▸ **Text provided**
------------------------------------------------------------

A Very Im-Press-ive Museum – Gutenberg Museum

We all take for granted the printed word – books, magazines, newspapers and all those other printed things.  However, the ability to create multiple copies of a book was extremely difficult and time consuming.  

Say you had a copy of a Bible, in the mid 1400’s, and you wanted to make a copy for a friend.  Not any easy task.  First you had to find a source for the paper (usually vellum as paper as we know it wasn’t around yet), ink and binding materials and then you had to get started on the copy.  


A wax tablet made of wood and covered with a layer of wax. Using the stylus you could etch into the wax a message, drawing or something you want to remember. When you needed to ‘erase’ what you had, you used the other end to smooth off thee wax. An early a reusable and portable writing surface.

Once you found all the materials now you need to find a scribe.  A scribe had to be familiar with the writing and how to use writing when making a copy of something. The scribe had to make sure that all the lines were straight and the letters were the same size in each book that they copied. It typically took a scribe as much as fifteen months to copy a Bible.

------------------------------------------------------------

▸ **Supplied material**
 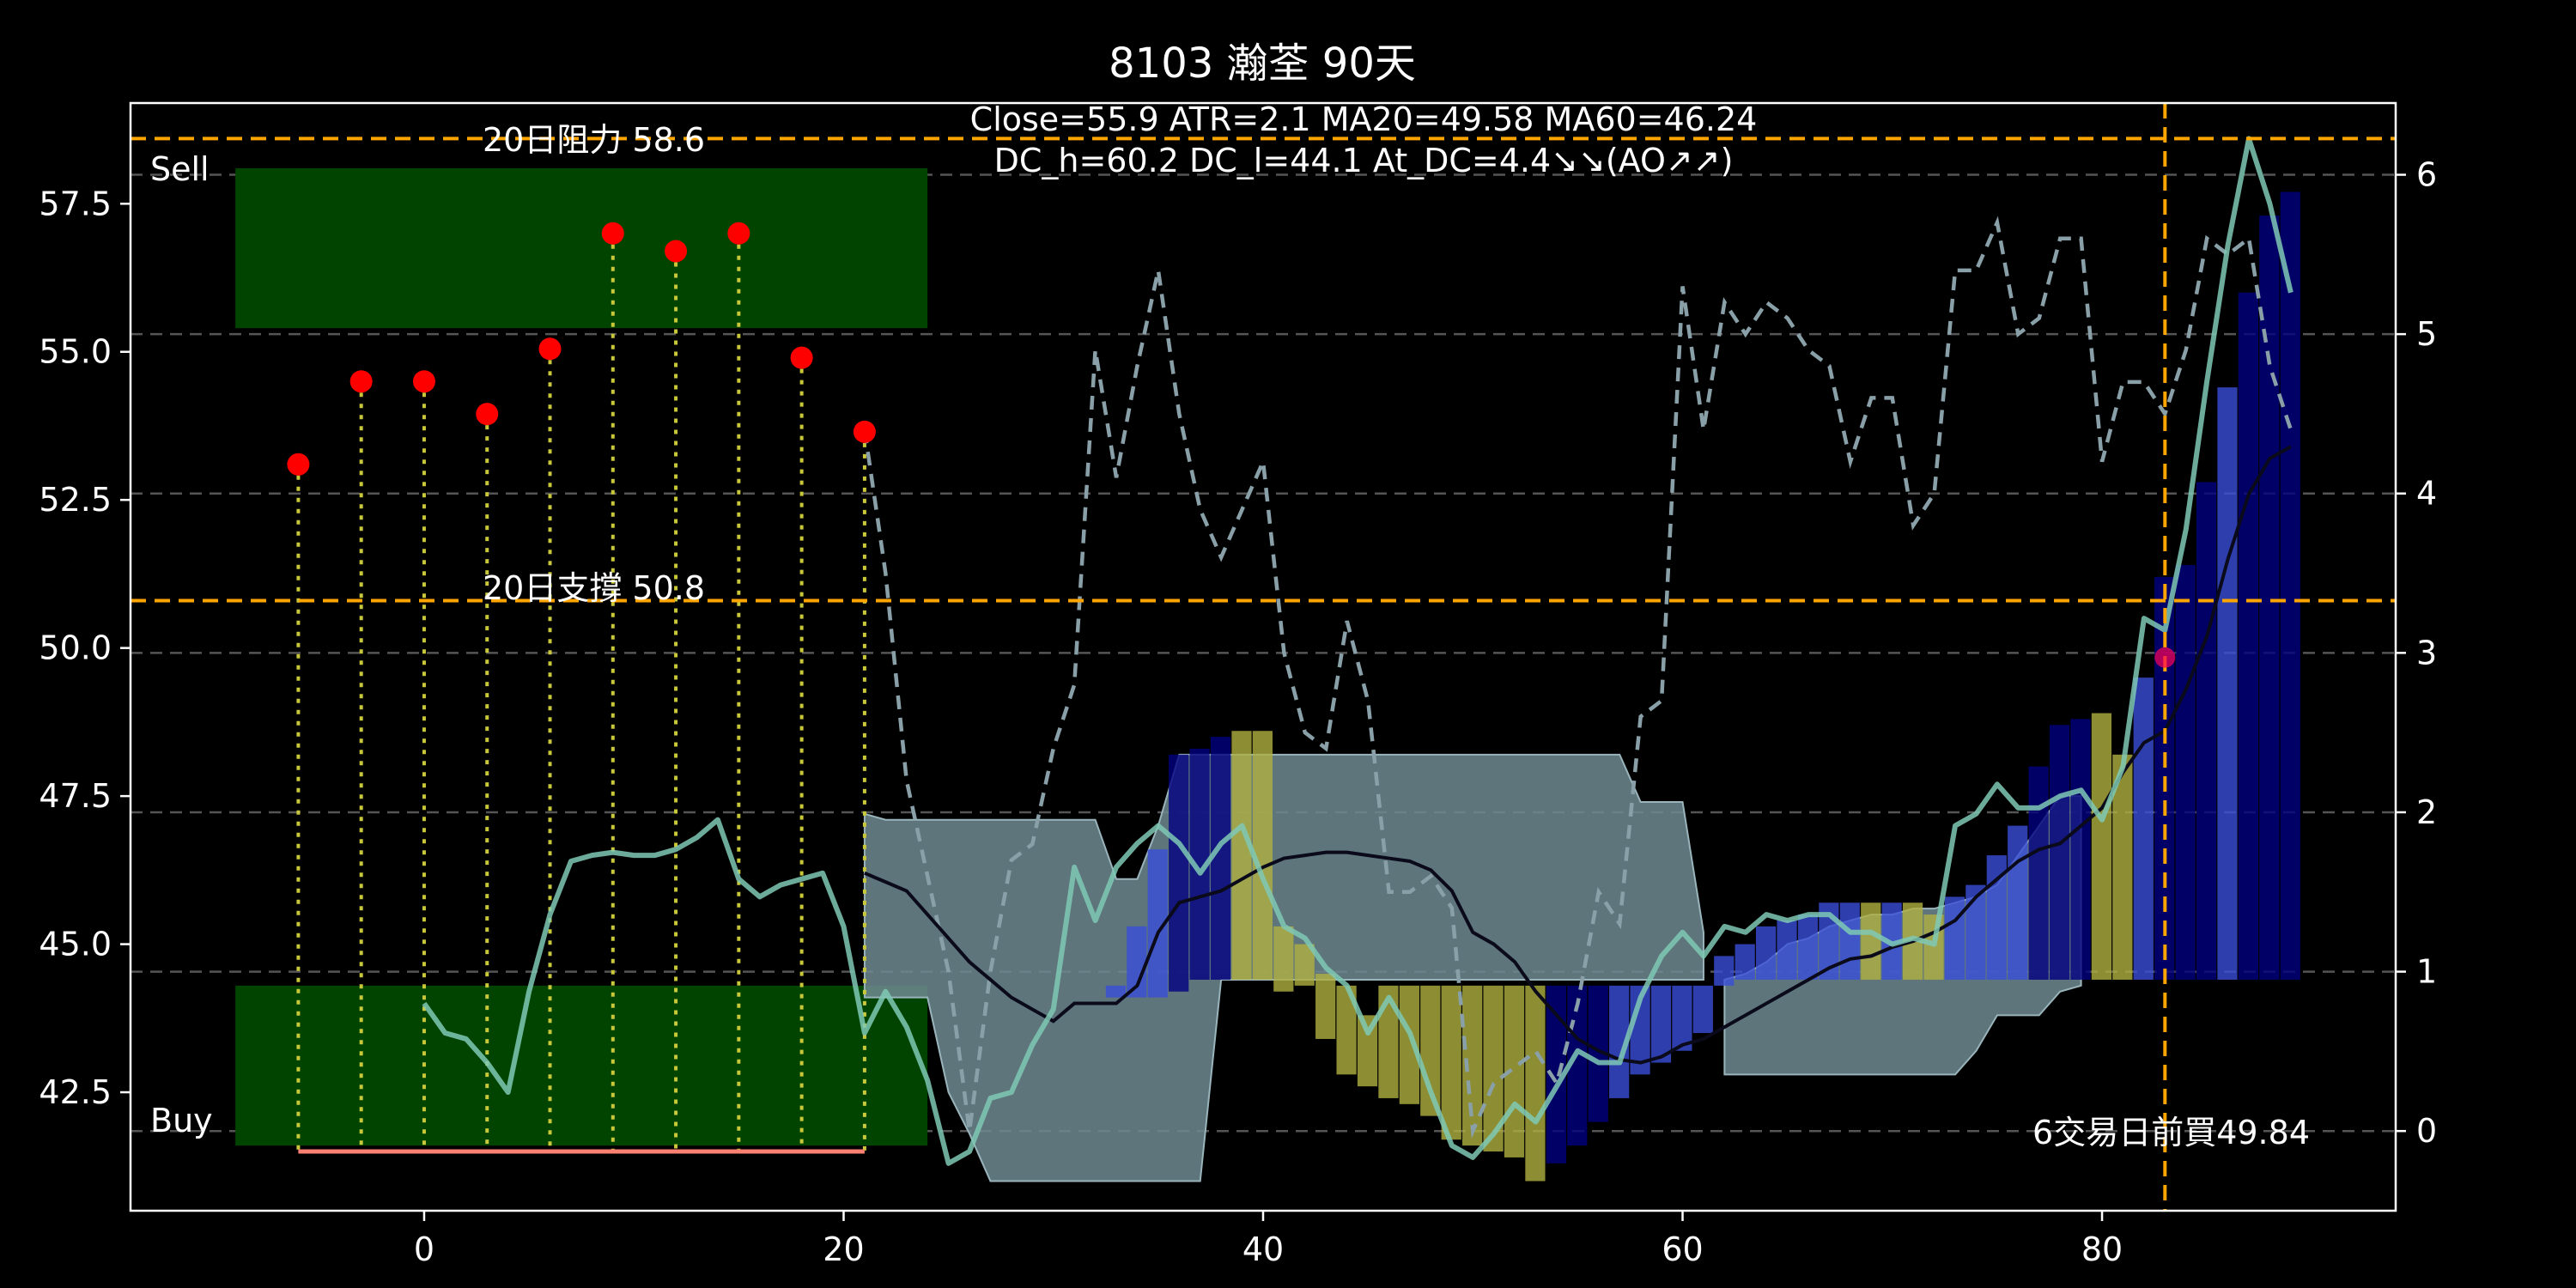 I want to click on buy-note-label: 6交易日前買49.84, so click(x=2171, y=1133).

------------------------------------------------------------

▸ **How to complete this task**
Continue the Gutenberg Museum piece from its last sentence.

▸ **Answer section**
So, along came a guy named Johannes Gutenberg.  Born in Mainz Germany at the turn of the century, as in 1400, he developed a technique of moveable type that resulted in the creation of the printing press as we know it today.  While he wasn’t actually the first to develop the technique, he was the first to make it a reasonable process.  The Chinese had developed printing but their process involved carving all the letters out of wood or clay and with the vast number of characters required made the ‘alphabet’ several thousand pieces!  Gutenberg only had 26 characters to deal with so, a much easier process.

Lots of different characters required for the Chinese printing process.

Gutenburg was a German craftsman and inventor and originated a method of printing from with movable type. One of the important things he invented was thought to have included the development of a metal alloythat could melt readily and cool quickly to form durable reusable type.  He also created an oil-based ink that could be made sufficiently thick to adhere well to the metal type and transfer well to vellum or paper, and he created a new press.  

Vellum is prepared animal skin or membrane, typically used as writing material.  It took over 6,000 of these to make the Gutenberg Bible.

He likely adapted his first press from those used in producing wine, oil, or paper, thus the ability to apply firm and even pressure to printing surfaces. None of these features existed in the European technique up to that time.  Gutenberg’s printing press was considered a history-changing invention, making books widely accessible and ushering in an “information revolution.”

One of the printings that he is most famous for is the Gutenberg Bible.  The printing of this book contains 1,286 pages – with 300 pieces of unique types used in the printing and each page containing approximately 2,500 individual pieces of type.  It is estimated to have taken three to five years to complete the entire print run of 180 Bibles and each book weighs an average of 14 pounds!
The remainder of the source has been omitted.